Records shown
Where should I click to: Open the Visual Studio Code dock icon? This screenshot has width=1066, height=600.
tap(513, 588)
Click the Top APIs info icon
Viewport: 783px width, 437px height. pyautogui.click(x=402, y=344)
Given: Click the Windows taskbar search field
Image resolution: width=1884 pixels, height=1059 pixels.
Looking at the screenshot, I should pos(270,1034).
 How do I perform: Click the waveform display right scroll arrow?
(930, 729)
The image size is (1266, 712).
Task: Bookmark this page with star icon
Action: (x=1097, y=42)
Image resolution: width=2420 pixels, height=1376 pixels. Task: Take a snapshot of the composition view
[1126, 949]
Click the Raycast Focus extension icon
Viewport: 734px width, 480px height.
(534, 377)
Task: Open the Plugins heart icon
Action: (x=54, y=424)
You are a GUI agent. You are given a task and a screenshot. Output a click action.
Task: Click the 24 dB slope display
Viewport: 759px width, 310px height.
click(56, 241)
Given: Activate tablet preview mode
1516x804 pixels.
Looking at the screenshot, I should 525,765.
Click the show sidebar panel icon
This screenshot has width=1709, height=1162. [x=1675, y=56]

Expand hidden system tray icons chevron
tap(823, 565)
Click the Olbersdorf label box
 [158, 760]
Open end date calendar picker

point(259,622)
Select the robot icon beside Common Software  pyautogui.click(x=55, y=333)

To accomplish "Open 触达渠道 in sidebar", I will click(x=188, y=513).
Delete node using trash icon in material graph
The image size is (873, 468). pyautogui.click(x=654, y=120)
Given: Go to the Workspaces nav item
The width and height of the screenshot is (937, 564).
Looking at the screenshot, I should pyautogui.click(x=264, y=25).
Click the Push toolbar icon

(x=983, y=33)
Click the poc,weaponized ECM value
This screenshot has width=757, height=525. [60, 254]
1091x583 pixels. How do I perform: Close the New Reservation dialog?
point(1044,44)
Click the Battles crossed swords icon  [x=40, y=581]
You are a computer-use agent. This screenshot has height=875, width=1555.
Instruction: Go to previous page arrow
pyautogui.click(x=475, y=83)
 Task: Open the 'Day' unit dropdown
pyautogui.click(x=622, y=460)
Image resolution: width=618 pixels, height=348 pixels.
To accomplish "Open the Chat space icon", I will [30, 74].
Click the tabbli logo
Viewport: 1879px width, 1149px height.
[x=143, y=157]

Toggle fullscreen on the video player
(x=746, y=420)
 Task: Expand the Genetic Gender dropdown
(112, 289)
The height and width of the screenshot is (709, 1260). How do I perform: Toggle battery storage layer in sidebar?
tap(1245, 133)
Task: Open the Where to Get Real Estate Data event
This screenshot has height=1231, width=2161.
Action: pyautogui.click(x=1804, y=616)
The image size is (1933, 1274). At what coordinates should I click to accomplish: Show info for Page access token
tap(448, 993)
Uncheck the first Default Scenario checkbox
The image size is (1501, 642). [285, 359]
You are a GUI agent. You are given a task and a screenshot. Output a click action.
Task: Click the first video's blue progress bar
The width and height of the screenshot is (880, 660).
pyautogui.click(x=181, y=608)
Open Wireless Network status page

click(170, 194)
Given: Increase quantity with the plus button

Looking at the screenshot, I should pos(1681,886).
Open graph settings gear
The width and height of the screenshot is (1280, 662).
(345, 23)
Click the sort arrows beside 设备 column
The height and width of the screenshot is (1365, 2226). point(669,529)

Exercise details
Copy out, exactly and alone, the lines of the entries above between the ones holding "Click the Raycast Focus extension icon" and "Given: Go to the Workspaces nav item", inclusive.

Solution to the problem
Click the Raycast Focus extension icon
Viewport: 734px width, 480px height.
(534, 377)
Task: Open the Plugins heart icon
Action: (x=54, y=424)
You are a GUI agent. You are given a task and a screenshot. Output a click action.
Task: Click the 24 dB slope display
Viewport: 759px width, 310px height.
click(56, 241)
Given: Activate tablet preview mode
1516x804 pixels.
Looking at the screenshot, I should 525,765.
Click the show sidebar panel icon
This screenshot has width=1709, height=1162. [x=1675, y=56]

Expand hidden system tray icons chevron
tap(823, 565)
Click the Olbersdorf label box
 [158, 760]
Open end date calendar picker

point(259,622)
Select the robot icon beside Common Software  pyautogui.click(x=55, y=333)

To accomplish "Open 触达渠道 in sidebar", I will click(x=188, y=513).
Delete node using trash icon in material graph
The image size is (873, 468). pyautogui.click(x=654, y=120)
Given: Go to the Workspaces nav item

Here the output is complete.